As Graham-Dixon writes, “To have been christened Magdalena was to have been charged with preserving that meeting in the memory. Vermeer’s picture was there to summon and sustain that moment daily, directing Magdalena’s prayers and placing her always in the presence of Christ.” He notes that the girl’s parted lips and turned gaze, perhaps even a faint tear in her eye, may allude to the Gospel of John’s account of Mary Magdalene recognizing the resurrected Christ and exclaiming “Rabboni!” (meaning “Teacher”).
If this interpretation is correct, it casts Vermeer’s work in an entirely new light. Many of his paintings, long considered quiet genre scenes, could now be understood as deeply spiritual meditations rooted in Remonstrant values. This framework also explains why so many of his works appear in thematic pairs. For example, The Milkmaid and Woman Holding a Balance both explore moral and spiritual equilibrium, measuring one’s actions and conscience. In Woman Holding a Balance, a depiction of the Last Judgment appears in the background, while in The Milkmaid, stale bread and simple gruel symbolize humility and charity, virtues central to Remonstrant belief.

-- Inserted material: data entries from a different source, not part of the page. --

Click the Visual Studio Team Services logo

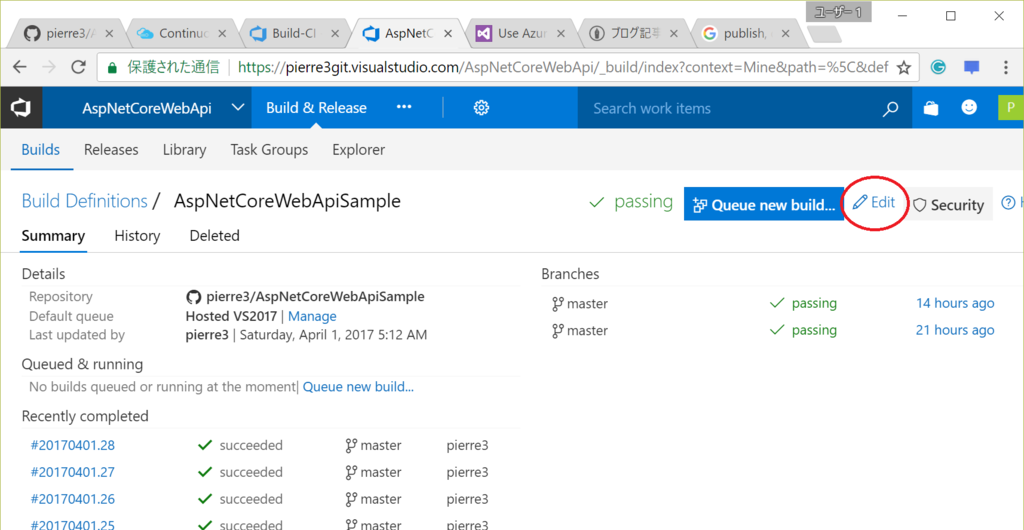20,108
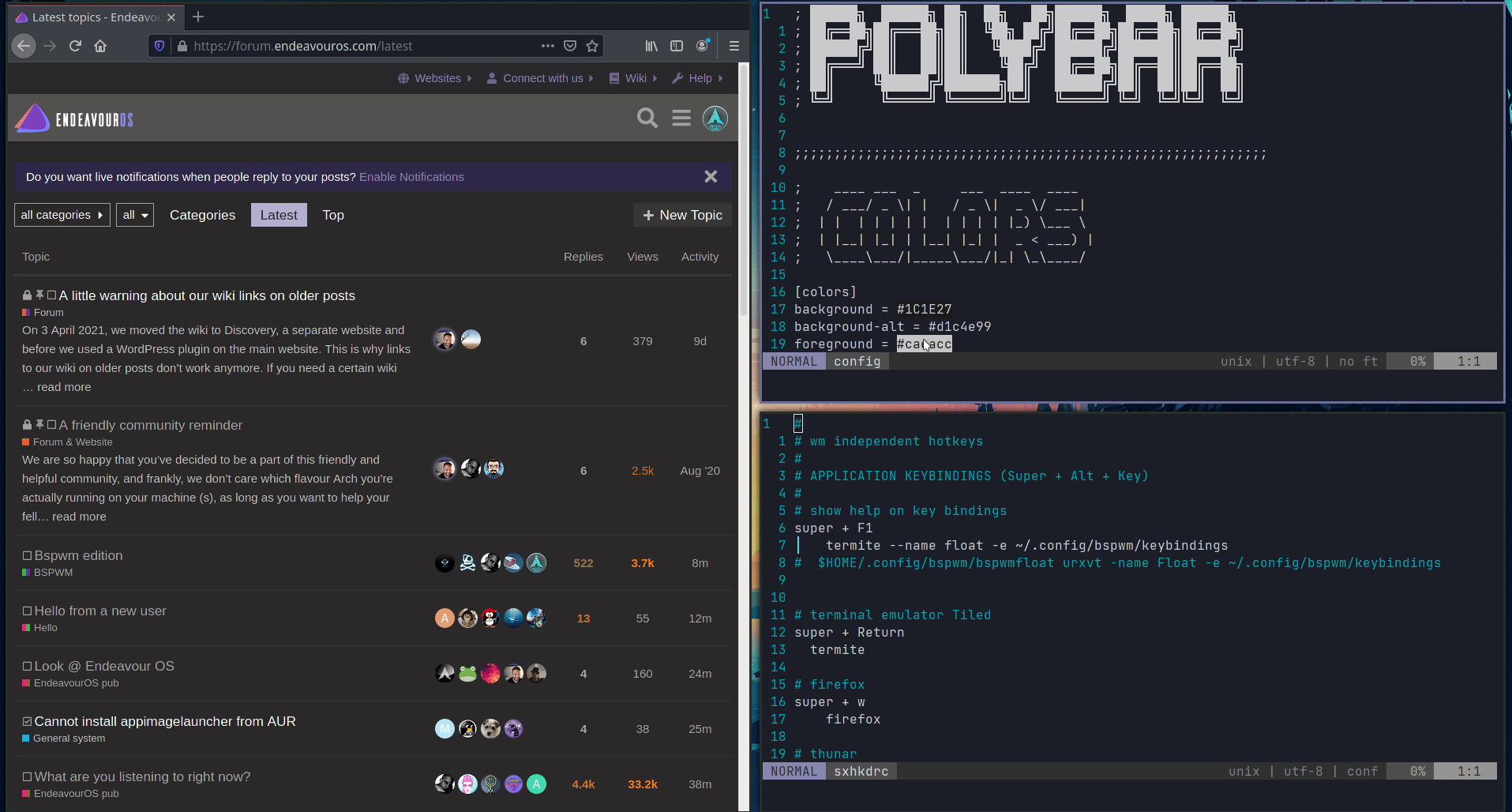Expand the Websites menu
The height and width of the screenshot is (812, 1512).
pos(436,78)
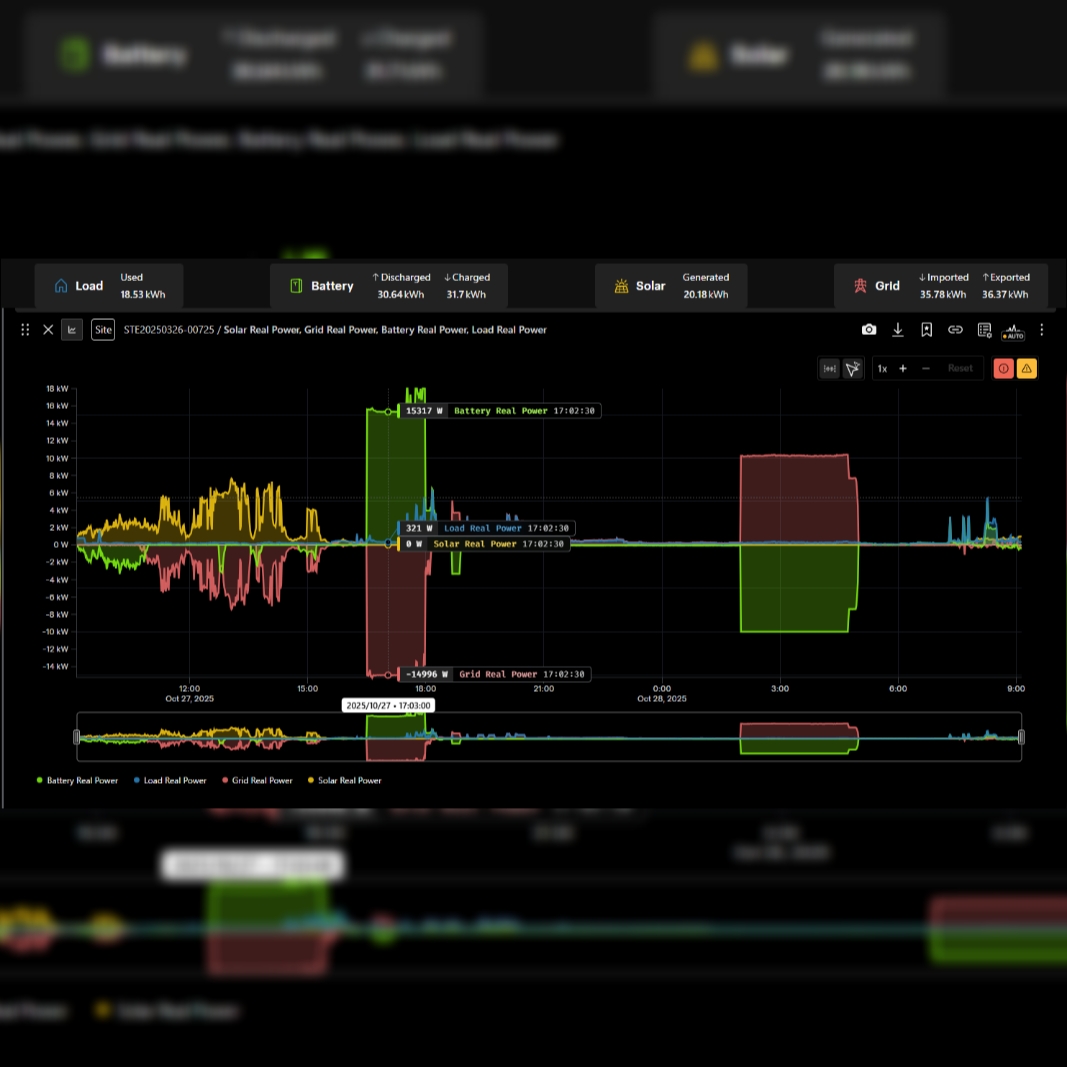
Task: Select the Solar summary card
Action: (x=670, y=286)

As Graham-Dixon concludes in The Times, “The realization that all of Vermeer’s paintings are spiritually motivated flies in the face of most modern preconceptions about his work. But it is my conviction that all this may seem somehow less shocking than expected.”
If his theory gains acceptance, it would mark one of the most profound recontextualizations in the history of art scholarship, transforming Vermeer’s paintings from serene scenes of everyday life into quietly powerful expressions of faith, morality, and spiritual reflection.